→ EXERCISE AIM: Swap "Animate" for "Rotate" in the rows in the stretch from "Task: Click the Animate button" through "Looking at the screenshot, I should 206,369.", and reproduce only those rows with nothing else altered.

→ RECORDED DATA:

★ ★ ★ ★ ★ ★ ★

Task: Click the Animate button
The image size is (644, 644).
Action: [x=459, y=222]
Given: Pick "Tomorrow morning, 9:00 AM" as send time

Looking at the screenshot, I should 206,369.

★ ★ ★ ★ ★ ★ ★

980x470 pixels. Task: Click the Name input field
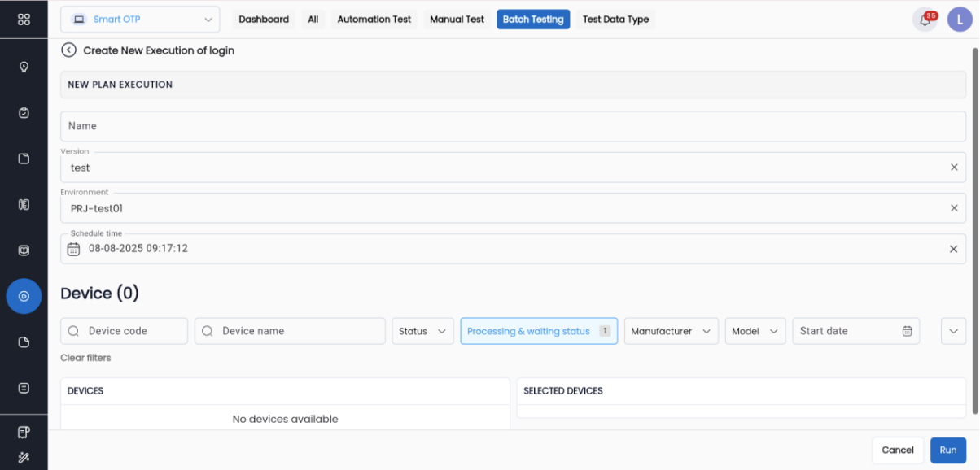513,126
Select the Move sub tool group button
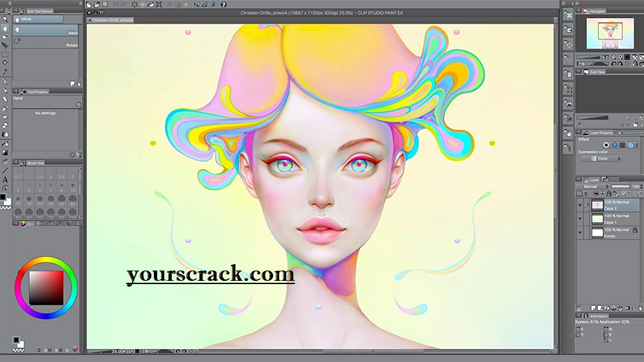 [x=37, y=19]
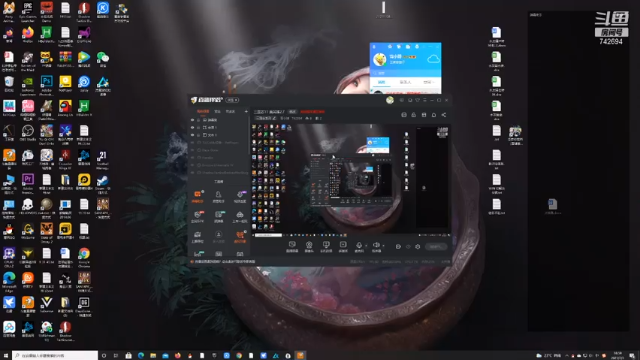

★ ★ ★ ★ ★ ★ ★

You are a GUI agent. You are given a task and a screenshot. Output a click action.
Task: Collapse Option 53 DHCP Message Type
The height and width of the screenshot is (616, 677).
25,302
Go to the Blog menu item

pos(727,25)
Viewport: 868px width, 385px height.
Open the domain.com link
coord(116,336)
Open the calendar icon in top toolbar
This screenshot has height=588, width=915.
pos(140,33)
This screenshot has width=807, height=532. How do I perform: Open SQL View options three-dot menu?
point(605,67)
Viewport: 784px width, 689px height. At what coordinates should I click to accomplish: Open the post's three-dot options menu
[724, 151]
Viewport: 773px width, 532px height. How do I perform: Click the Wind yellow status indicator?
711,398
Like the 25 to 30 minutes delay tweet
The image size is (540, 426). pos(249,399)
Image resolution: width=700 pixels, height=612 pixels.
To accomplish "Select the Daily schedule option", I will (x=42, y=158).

★ ★ ★ ★ ★ ★ ★

→ CORRECT OUTPUT:
Task: Click the Rotate button
The image size is (644, 644).
Action: [x=459, y=222]
Given: Pick "Tomorrow morning, 9:00 AM" as send time

Looking at the screenshot, I should 206,369.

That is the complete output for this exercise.